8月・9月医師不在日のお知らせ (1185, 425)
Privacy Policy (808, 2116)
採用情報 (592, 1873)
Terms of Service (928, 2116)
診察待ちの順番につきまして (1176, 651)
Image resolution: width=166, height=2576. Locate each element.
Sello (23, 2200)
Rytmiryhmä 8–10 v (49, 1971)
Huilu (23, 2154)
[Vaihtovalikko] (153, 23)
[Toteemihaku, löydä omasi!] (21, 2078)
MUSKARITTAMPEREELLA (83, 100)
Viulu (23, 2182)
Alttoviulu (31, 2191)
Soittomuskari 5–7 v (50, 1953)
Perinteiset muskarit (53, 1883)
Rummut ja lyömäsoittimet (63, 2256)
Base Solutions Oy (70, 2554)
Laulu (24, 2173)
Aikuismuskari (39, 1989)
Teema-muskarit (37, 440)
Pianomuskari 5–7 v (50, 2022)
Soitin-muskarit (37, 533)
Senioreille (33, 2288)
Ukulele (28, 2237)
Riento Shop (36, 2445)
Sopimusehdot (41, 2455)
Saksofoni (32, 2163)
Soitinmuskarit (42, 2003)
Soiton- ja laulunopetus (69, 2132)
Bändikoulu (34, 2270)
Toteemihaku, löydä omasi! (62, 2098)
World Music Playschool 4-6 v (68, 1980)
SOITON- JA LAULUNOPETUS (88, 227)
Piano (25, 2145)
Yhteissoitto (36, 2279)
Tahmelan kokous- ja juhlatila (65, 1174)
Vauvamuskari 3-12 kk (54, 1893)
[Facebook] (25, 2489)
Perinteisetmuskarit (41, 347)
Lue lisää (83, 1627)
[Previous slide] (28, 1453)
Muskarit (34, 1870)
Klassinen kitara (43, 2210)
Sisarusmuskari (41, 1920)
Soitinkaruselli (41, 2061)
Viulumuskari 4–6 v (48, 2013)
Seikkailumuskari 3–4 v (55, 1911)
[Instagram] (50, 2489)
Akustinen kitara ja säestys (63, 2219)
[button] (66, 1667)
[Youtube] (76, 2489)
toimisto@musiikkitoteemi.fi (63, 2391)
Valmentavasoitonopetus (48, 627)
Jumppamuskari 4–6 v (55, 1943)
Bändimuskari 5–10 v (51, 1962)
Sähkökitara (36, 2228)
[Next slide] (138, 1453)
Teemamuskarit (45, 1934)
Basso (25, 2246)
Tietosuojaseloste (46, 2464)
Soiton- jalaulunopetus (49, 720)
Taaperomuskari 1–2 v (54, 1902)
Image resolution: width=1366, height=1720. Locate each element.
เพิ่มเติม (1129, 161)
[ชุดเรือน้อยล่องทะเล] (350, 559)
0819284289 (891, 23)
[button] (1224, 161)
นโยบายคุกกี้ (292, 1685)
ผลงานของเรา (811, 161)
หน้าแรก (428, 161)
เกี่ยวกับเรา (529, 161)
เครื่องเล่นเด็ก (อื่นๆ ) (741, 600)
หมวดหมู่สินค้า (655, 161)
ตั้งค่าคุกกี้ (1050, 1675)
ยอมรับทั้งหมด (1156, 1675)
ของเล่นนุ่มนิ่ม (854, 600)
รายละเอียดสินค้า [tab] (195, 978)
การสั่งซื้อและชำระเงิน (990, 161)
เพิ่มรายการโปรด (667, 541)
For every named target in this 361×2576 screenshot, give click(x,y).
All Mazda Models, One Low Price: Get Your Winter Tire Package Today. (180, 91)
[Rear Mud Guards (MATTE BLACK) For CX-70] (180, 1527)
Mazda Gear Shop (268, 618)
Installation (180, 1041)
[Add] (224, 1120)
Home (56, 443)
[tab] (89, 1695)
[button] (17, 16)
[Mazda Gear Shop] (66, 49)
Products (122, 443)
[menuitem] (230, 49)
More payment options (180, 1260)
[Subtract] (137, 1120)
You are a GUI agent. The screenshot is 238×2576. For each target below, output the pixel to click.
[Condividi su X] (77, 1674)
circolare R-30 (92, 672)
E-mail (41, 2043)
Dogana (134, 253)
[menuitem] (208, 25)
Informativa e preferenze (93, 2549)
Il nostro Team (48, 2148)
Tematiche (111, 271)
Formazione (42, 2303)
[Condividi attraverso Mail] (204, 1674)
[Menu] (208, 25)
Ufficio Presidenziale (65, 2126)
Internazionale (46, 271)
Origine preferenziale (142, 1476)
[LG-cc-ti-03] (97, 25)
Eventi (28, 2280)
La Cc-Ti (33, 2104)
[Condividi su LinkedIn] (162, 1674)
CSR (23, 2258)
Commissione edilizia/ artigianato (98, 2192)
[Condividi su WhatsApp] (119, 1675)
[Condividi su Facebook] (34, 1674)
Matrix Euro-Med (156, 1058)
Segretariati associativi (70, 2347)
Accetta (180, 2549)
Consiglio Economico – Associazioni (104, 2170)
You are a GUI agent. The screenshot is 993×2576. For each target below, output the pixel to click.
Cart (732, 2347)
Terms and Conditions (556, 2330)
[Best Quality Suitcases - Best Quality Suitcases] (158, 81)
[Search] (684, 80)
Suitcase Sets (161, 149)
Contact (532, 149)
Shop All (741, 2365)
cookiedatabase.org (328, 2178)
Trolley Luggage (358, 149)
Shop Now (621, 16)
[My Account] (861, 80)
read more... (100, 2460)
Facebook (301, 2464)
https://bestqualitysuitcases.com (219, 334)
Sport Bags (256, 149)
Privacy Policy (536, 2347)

★ ★ ★ ★ ★ ★ ★

### What you are asked to do
Your task is to quote all of the data word for word.

### Result for this exercise
8月・9月医師不在日のお知らせ (1185, 425)
Privacy Policy (808, 2116)
採用情報 (592, 1873)
Terms of Service (928, 2116)
診察待ちの順番につきまして (1176, 651)
Image resolution: width=166, height=2576. Locate each element.
Sello (23, 2200)
Rytmiryhmä 8–10 v (49, 1971)
Huilu (23, 2154)
[Vaihtovalikko] (153, 23)
[Toteemihaku, löydä omasi!] (21, 2078)
MUSKARITTAMPEREELLA (83, 100)
Viulu (23, 2182)
Alttoviulu (31, 2191)
Soittomuskari 5–7 v (50, 1953)
Perinteiset muskarit (53, 1883)
Rummut ja lyömäsoittimet (63, 2256)
Base Solutions Oy (70, 2554)
Laulu (24, 2173)
Aikuismuskari (39, 1989)
Teema-muskarit (37, 440)
Pianomuskari 5–7 v (50, 2022)
Soitin-muskarit (37, 533)
Senioreille (33, 2288)
Ukulele (28, 2237)
Riento Shop (36, 2445)
Sopimusehdot (41, 2455)
Saksofoni (32, 2163)
Soitinmuskarit (42, 2003)
Soiton- ja laulunopetus (69, 2132)
Bändikoulu (34, 2270)
Toteemihaku, löydä omasi! (62, 2098)
World Music Playschool 4-6 v (68, 1980)
SOITON- JA LAULUNOPETUS (88, 227)
Piano (25, 2145)
Yhteissoitto (36, 2279)
Tahmelan kokous- ja juhlatila (65, 1174)
Vauvamuskari 3-12 kk (54, 1893)
[Facebook] (25, 2489)
Perinteisetmuskarit (41, 347)
Lue lisää (83, 1627)
[Previous slide] (28, 1453)
Muskarit (34, 1870)
Klassinen kitara (43, 2210)
Sisarusmuskari (41, 1920)
Soitinkaruselli (41, 2061)
Viulumuskari 4–6 v (48, 2013)
Seikkailumuskari 3–4 v (55, 1911)
[Instagram] (50, 2489)
Akustinen kitara ja säestys (63, 2219)
[button] (66, 1667)
[Youtube] (76, 2489)
toimisto@musiikkitoteemi.fi (63, 2391)
Valmentavasoitonopetus (48, 627)
Jumppamuskari 4–6 v (55, 1943)
Bändimuskari 5–10 v (51, 1962)
Sähkökitara (36, 2228)
[Next slide] (138, 1453)
Teemamuskarit (45, 1934)
Basso (25, 2246)
Tietosuojaseloste (46, 2464)
Soiton- jalaulunopetus (49, 720)
Taaperomuskari 1–2 v (54, 1902)
Image resolution: width=1366, height=1720. Locate each element.
เพิ่มเติม (1129, 161)
[ชุดเรือน้อยล่องทะเล] (350, 559)
0819284289 (891, 23)
[button] (1224, 161)
นโยบายคุกกี้ (292, 1685)
ผลงานของเรา (811, 161)
หน้าแรก (428, 161)
เกี่ยวกับเรา (529, 161)
เครื่องเล่นเด็ก (อื่นๆ ) (741, 600)
หมวดหมู่สินค้า (655, 161)
ตั้งค่าคุกกี้ (1050, 1675)
ยอมรับทั้งหมด (1156, 1675)
ของเล่นนุ่มนิ่ม (854, 600)
รายละเอียดสินค้า [tab] (195, 978)
การสั่งซื้อและชำระเงิน (990, 161)
เพิ่มรายการโปรด (667, 541)
For every named target in this 361×2576 screenshot, give click(x,y).
All Mazda Models, One Low Price: Get Your Winter Tire Package Today. (180, 91)
[Rear Mud Guards (MATTE BLACK) For CX-70] (180, 1527)
Mazda Gear Shop (268, 618)
Installation (180, 1041)
[Add] (224, 1120)
Home (56, 443)
[tab] (89, 1695)
[button] (17, 16)
[Mazda Gear Shop] (66, 49)
Products (122, 443)
[menuitem] (230, 49)
More payment options (180, 1260)
[Subtract] (137, 1120)
You are a GUI agent. The screenshot is 238×2576. For each target below, output the pixel to click.
[Condividi su X] (77, 1674)
circolare R-30 (92, 672)
E-mail (41, 2043)
Dogana (134, 253)
[menuitem] (208, 25)
Informativa e preferenze (93, 2549)
Il nostro Team (48, 2148)
Tematiche (111, 271)
Formazione (42, 2303)
[Condividi attraverso Mail] (204, 1674)
[Menu] (208, 25)
Ufficio Presidenziale (65, 2126)
Internazionale (46, 271)
Origine preferenziale (142, 1476)
[LG-cc-ti-03] (97, 25)
Eventi (28, 2280)
La Cc-Ti (33, 2104)
[Condividi su LinkedIn] (162, 1674)
CSR (23, 2258)
Commissione edilizia/ artigianato (98, 2192)
[Condividi su WhatsApp] (119, 1675)
[Condividi su Facebook] (34, 1674)
Matrix Euro-Med (156, 1058)
Segretariati associativi (70, 2347)
Accetta (180, 2549)
Consiglio Economico – Associazioni (104, 2170)
You are a GUI agent. The screenshot is 993×2576. For each target below, output the pixel to click.
Cart (732, 2347)
Terms and Conditions (556, 2330)
[Best Quality Suitcases - Best Quality Suitcases] (158, 81)
[Search] (684, 80)
Suitcase Sets (161, 149)
Contact (532, 149)
Shop All (741, 2365)
cookiedatabase.org (328, 2178)
Trolley Luggage (358, 149)
Shop Now (621, 16)
[My Account] (861, 80)
read more... (100, 2460)
Facebook (301, 2464)
https://bestqualitysuitcases.com (219, 334)
Sport Bags (256, 149)
Privacy Policy (536, 2347)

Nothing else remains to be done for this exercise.